In 1997, bridge enthusiast Bill Campbell, a Court House resident, convinced New York City to give him a permit to climb to the top of the Brooklyn Bridge.

By Shay Roddy

Court House’s Bill Campbell Once Had a Peak Experience on the Brooklyn Bridge

Standing on a cable, nearing the top of one of the towers of the Brooklyn Bridge, Bill Campbell was in blissful ignorance of the commotion he had caused a couple hundred feet below.

Even the helicopter circling above wasn’t enough to alert Campbell to the fact that he was the reason four of the bridge’s six lanes were closed, a Coast Guard boat was deployed and EMTs were rushed to the scene.

He was focused on the breathtaking sights of Lower Manhattan – which he photographed with a small, inexpensive camera while he hung off the side of the bridge’s massive suspension cables – and the profound connection he felt with the world’s first steel-wire suspension bridge, which he had studied and long admired as one of the wonders of 19th century engineering.

The year was 1997, and Campbell was not an iron worker. He was a civilian who had surprised himself by somewhat easily obtaining a permit to make an authorized bridge climb.

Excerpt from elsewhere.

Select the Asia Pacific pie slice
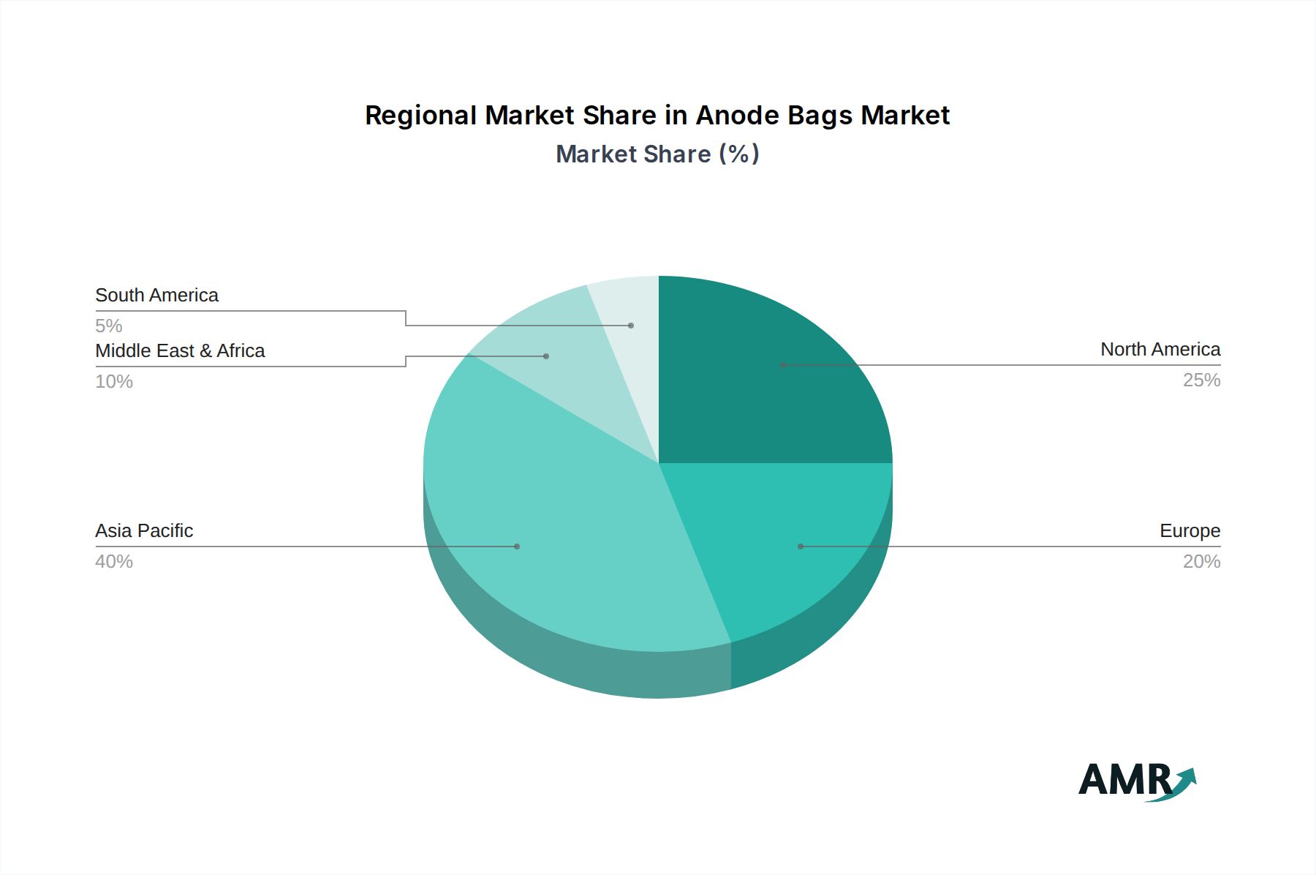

Bill Campbell on the cables of the Manhattan Bridge in 1998. An iron worker escorted Campbell on the climb, which Campbell said wasn’t very hard to organize. “They were enthused by my enthusiasm,” he recalled.

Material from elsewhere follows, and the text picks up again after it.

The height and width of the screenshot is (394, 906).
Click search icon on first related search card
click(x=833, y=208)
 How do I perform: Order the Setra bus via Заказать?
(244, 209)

Police and other authorities who rushed to the scene for a call about a possible jumper were perhaps just as surprised that the person they were called about, Campbell, had the city’s permission to be on the cables between the bridge’s two iconic Gothic Revival stone towers that loom 275 feet above the East River.

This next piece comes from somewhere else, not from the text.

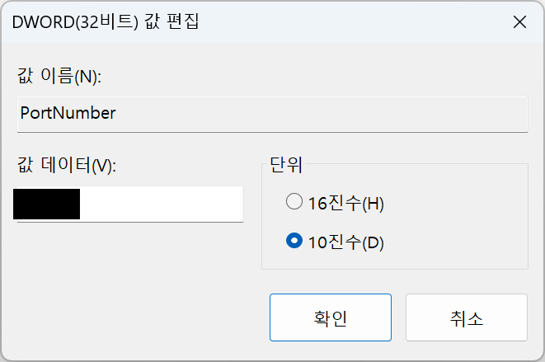Confirm changes with the 확인 button
545x362 pixels.
coord(330,317)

In fact, he was having the time of his life. In an experience few other civilians have ever shared and that none will likely replicate in today’s world, Campbell, of Court House, said he felt “the realization of a dream.”

It’s a dream he was able to relive one other time, on the Manhattan Bridge a year later, in 1998, a few years before the world and security changed forever, Sept. 11, 2001.

A Bridge Man in a Bridge County

Campbell, who has lived in Cape May County for 21 years, said he has been drawn to bridges since he was very young. In a recent interview with the Herald, he said he moved to the county because of a connection he felt to the boardwalk, the amusements, the history and (of course) the many bridges.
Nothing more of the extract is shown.